Goal: Extract each line from the items below that contains the string "width". Case matters.

Records excerpted from a collection:
+---+
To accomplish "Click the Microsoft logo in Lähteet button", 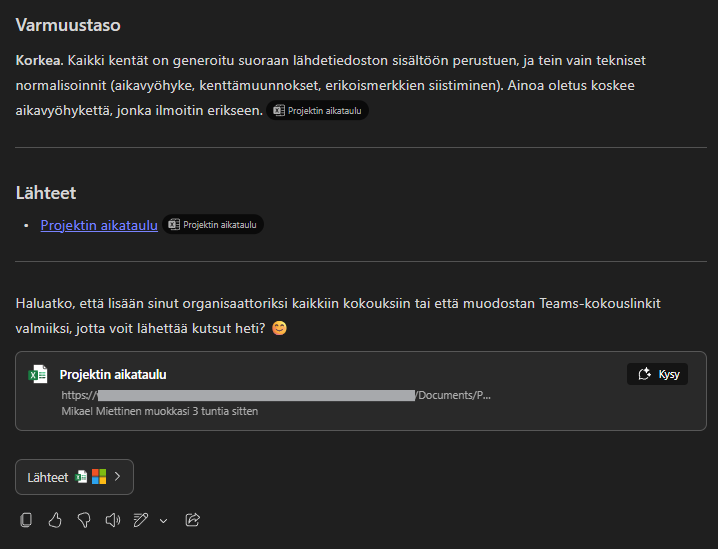I will pos(98,477).
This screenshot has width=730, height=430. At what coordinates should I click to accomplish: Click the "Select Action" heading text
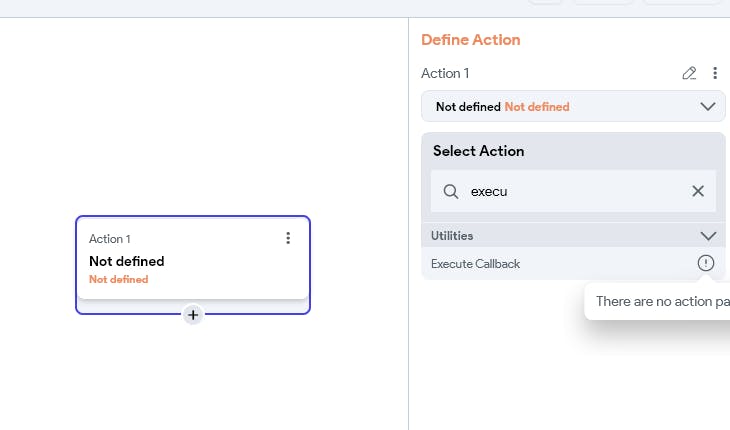478,151
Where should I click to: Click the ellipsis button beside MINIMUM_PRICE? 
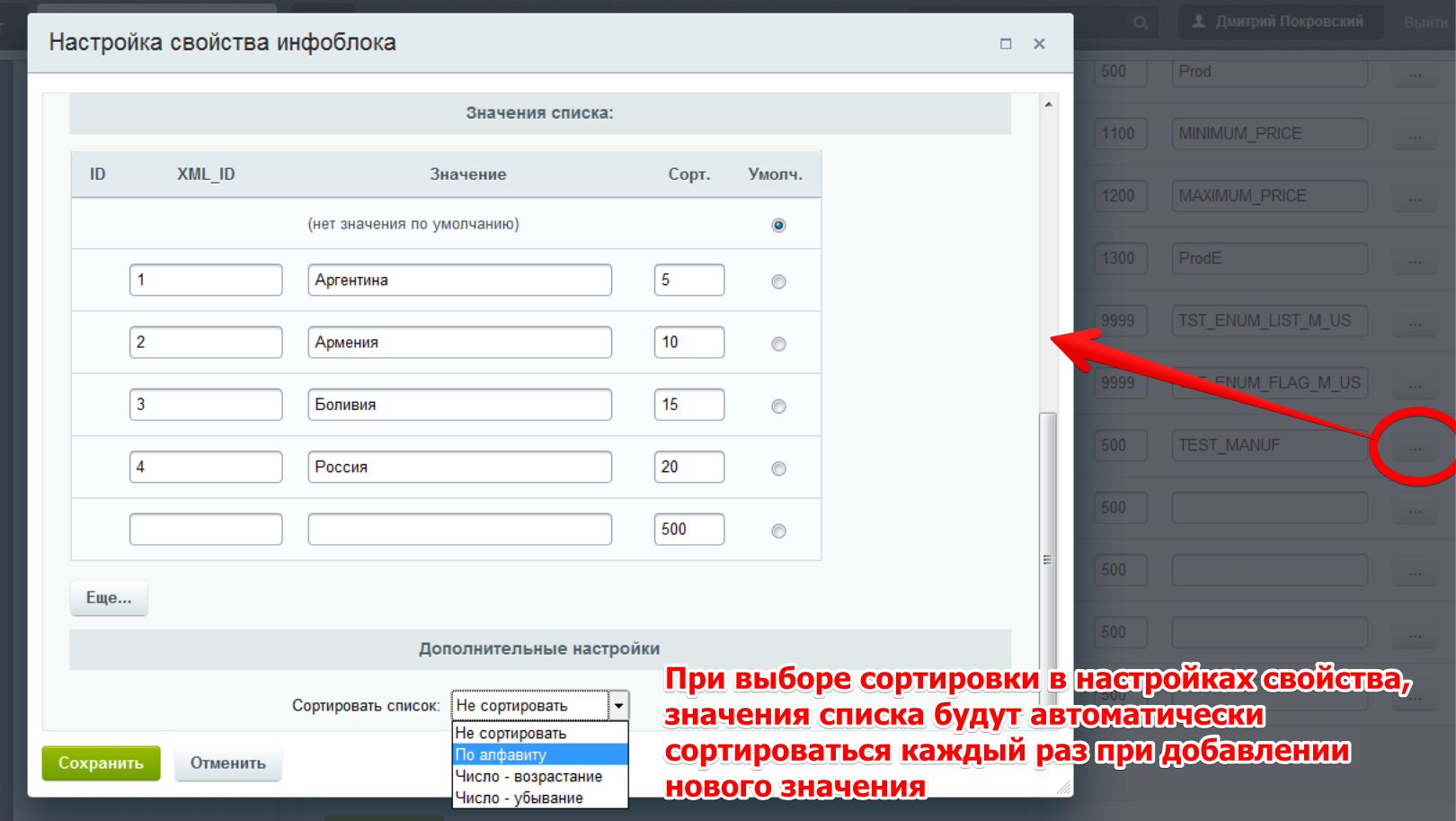pyautogui.click(x=1415, y=135)
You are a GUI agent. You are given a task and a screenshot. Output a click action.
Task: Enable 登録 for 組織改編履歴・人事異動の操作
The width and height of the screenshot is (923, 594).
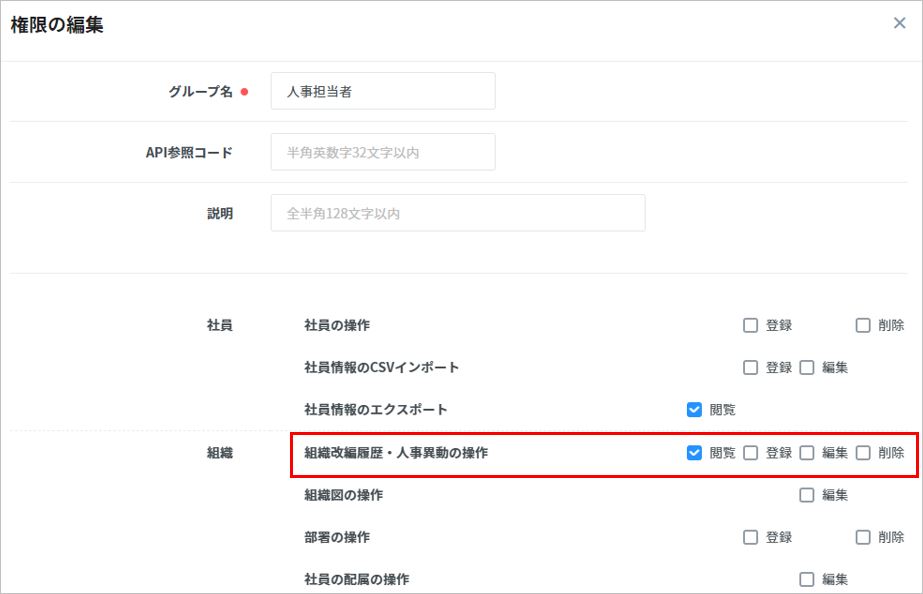(751, 453)
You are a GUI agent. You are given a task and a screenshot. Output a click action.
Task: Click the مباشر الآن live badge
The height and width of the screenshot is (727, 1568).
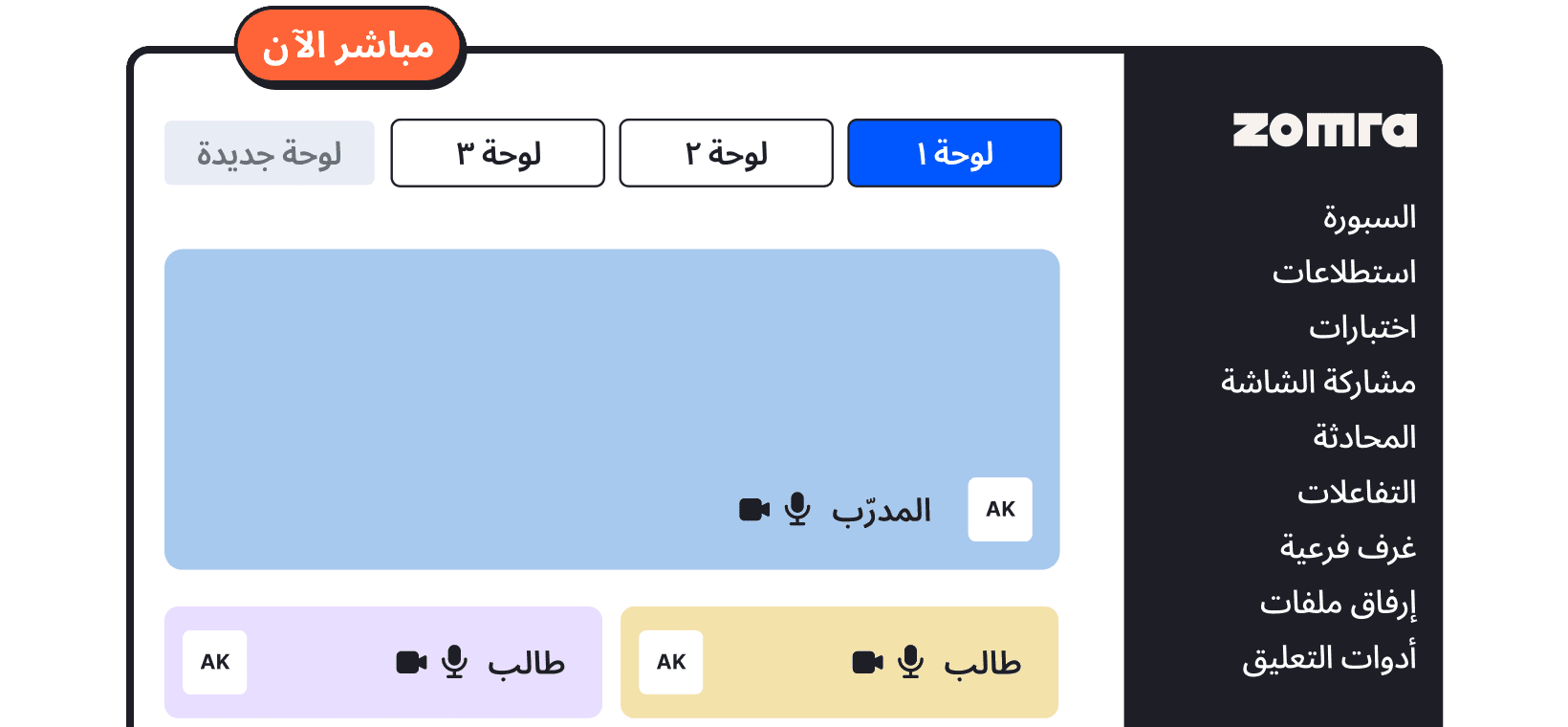tap(349, 46)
+---+
Response to the exercise:
This screenshot has width=730, height=430. At what coordinates should I click to accomplish: Click the "Select Action" heading text
The width and height of the screenshot is (923, 594).
The height and width of the screenshot is (727, 1568).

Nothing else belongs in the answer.